Una primavera difficile
Maggio 1945, Radko Suban è un reduce sloveno dall’orrore dei campi di concentramento nazisti. Le sofferenze del lager hanno segnato il suo corpo, indebolito dalla tubercolosi, ma non hanno piegato il suo spirito, alimentato dalle sue letture. Dopo un lungo viaggio in treno, Radko riceve le cure in un sanatorio alle porte di Parigi, dove conosce l’infermiera Arlette. L’incontro con la donna risveglia i sentimenti di Radko, che riscopre la vita nella primavera più attesa di sempre, in cui i ricordi e i desideri leniscono il dolore di una guerra che ha lasciato nuove frontiere. Da uno dei più grandi testimoni del Novecento, un romanzo sulla riscoperta della libertà, sulle ferite e le resurrezioni della nostra storia, sulle passioni che ci rendono vivi.
Figlio di nessuno
Queste sono le memorie di una “cimice”: così infatti l’Italia fascista definiva apertamente gli sloveni, “figli di nessuno” per un quarto di secolo. Sono i ricordi di un ragazzo derubato della sua cultura. Di un prigioniero che lotta per sopravvivere. Di un marito e padre aspro e intenso. Di un uomo libero. Dall’infanzia poverissima segnata dalle discriminazioni alla Resistenza, dalla guerra in Libia alla scoperta dell’amore, dall’impegno politico a quello letterario, Pahor traccia in questo libro il bilancio senza reticenze di una vita trascorsa ad attraversare confini fisici e spirituali, e solleva un velo sugli aspetti più privati del suo passato regalandoci un autoritratto inedito e umanissimo. Trovano posto in questa narrazione le passioni intellettuali e gli amori in carne e ossa: quello travolgente per Arlette, la ragazza francese conosciuta in sanatorio all’indomani della liberazione e che lo restituì alla vita, l’inquieta relazione con Danica, giovane antifascista trucidata insieme al marito dai collaborazionisti sloveni o dai comunisti in un mistero ancora non risolto.

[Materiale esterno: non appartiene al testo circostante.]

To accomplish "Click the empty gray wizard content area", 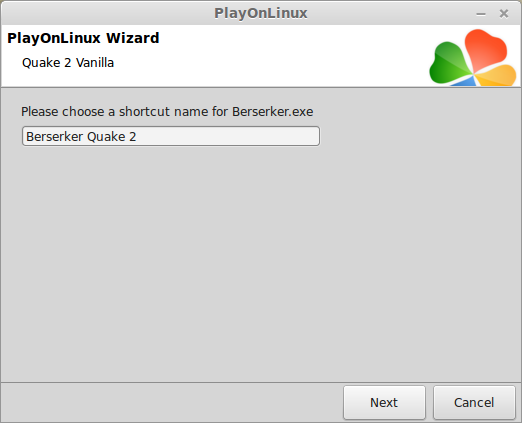I will point(261,263).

E poi il matrimonio con la bellissima Rada, permeato da una profonda condivisione ma segnato da assenze e allontanamenti sentimentali. Mentre sullo sfondo si delinea uno scorcio potente del secolo scorso che restituisce alla memoria la storia degli sloveni dei nostri confini orientali, in un intreccio di eventi storici e vissuto privato. “Non ho paura della morte come tale, è più il dispiacere infinito di perdere la vita. Certo, anche il mistero imponderabile di ciò che c’è dopo mi provoca inquietudine. Ma più di tutto mi dispiace perdere le cose positive della vita: le donne che ho amato, e la natura” riflette Pahor in pagine memorabili sul senso e il pensiero della fine. E alle soglie dei cento anni ci regala il privilegio di accompagnare un grande uomo e un grande testimone nel suo più intimo viaggio nel passato e nel futuro.